The specific potency (activity related to the amount of clostridial protein) of abobotulinumtoxinA (1 U = 25 pg) is higher than that of onabotulinumtoxinA (1 U = 50 pg), which can be partly explained by the difference in size of the complex. Whereas onabotulinumtoxinA consists of the 900 kDa complex, abobotulinumtoxinA contains the 300 kDa complex in addition to the 600 kDa complex (Hambleton, 1992). There is no information about the specific activity of the active substance before formulation; therefore, it is not known if there is any denatured neurotoxin in the final product. Despite the fact that abobotulinumtoxinA has to be administered in three times higher doses than onabotulinumtoxinA numerically, the actual dose applied is probably lower because, owing to a low concentration of albumin in this product, some of the toxin binds irreversibly to glass and plastic surfaces. This bound toxin will not reach the patient’s tissue; consequently, the dose applied is probably as low as a respective dose of onabotulinumtoxinA.
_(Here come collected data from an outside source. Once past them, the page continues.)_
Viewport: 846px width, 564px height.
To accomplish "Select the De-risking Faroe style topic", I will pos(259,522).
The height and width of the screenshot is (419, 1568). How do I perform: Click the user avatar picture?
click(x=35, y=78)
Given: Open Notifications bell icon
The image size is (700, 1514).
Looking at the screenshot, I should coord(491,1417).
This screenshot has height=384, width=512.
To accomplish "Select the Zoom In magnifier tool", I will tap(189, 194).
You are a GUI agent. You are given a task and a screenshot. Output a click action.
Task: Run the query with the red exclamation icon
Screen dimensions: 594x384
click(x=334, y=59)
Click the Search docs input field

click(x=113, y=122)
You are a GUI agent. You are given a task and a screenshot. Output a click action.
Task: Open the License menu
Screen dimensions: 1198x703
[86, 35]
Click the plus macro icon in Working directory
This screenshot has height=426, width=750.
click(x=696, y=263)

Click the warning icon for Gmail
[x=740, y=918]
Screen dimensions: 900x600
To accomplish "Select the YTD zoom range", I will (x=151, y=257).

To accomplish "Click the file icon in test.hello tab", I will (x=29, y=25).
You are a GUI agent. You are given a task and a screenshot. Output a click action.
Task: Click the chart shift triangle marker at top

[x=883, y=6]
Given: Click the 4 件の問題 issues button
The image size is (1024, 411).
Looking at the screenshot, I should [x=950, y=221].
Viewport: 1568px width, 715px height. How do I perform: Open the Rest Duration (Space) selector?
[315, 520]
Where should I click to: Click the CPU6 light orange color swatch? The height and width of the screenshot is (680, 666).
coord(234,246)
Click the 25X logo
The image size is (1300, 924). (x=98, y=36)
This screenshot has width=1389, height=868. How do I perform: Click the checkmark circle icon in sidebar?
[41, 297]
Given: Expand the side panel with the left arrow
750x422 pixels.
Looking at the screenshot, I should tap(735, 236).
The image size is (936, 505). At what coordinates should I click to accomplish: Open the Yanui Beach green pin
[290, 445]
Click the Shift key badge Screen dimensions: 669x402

The active substance of abobotulinumtoxinA shows some impurities not related to the complexing proteins (Pickett et al., 2005). It is notable that a flagellin is present, a protein which is known for its immunostimulatory properties (Honko et al., 2006). It reacts with the Toll-like receptor-5 and induces the maturation of dendritic cells that activate T-cells. It was shown that the addition of flagellin to tetanus toxoid in a vaccination experiment enhanced the antibody titer against tetanus toxin (Lee et al., 2006). However, as discussed above for onabotulinumtoxinA, the doses of adjuvant proteins applied experimentically were much higher than the doses given therapeutically; also in this case, difficulties arise about the assessment of the role flagellin plays in patients treated with abobotulinumtoxinA.
In contrast to onabotulinumtoxinA and abobotulinumtoxinA, incobotulinumtoxinA only contains the purified neurotoxin and no other clostridial proteins; it, therefore, shows the highest specific activity (1 U = 4.4 pg) (Frevert, 2010).
The immunogenic potential of BoNT-B versus BoNT-A has not been well investigated. In people vaccinated with the pentavalent botulinum toxoid vaccine, the antibody titer against BoNT-A is markedly higher than the titer against BoNT-B (Siegel, 1989), but the vaccine contains toxins inactivated by treatment with formalin, which could influence their antigenic potential. It has to be considered that BoNT-B is not fully activated. The unnicked, non-activated proportion of BoNT-B (about 25%) is inactive and could act as a toxoid (Aoki, 2002). The specific activity of rimabotulinumtoxinB is remarkably higher (1 U = 11 pg) than the specific activity of BoNT-A-containing products, but this is only true when mice are involved (Callaway, 2004). A single mutation in the gene for the human BoNT-B receptor, synaptotagmin-II, results in a drastic decrease in the the receptor’s affinity for the toxin, of approximately 100-fold (Strotmeier et al., 2012). Therefore, this type has to be applied in much higher doses to achieve a therapeutic effect. If one considers that this substantially higher dose of rimabotulinumtoxinB has to be injected, the specific potency in humans is much lower (estimated 40-fold; Dressler, 2006). This substantially increases the risk of developing antibodies. Therefore, more than 40% of de novo patients treated with rimabotulinumtoxinB for cervical dystonia developed complete antibody-induced therapy failure after only a few treatments (Dressler and Bigalke, 2004). Table 4.1 summarizes the average protein load contained in doses of BoNT products used for the treatment of cervical dystonia.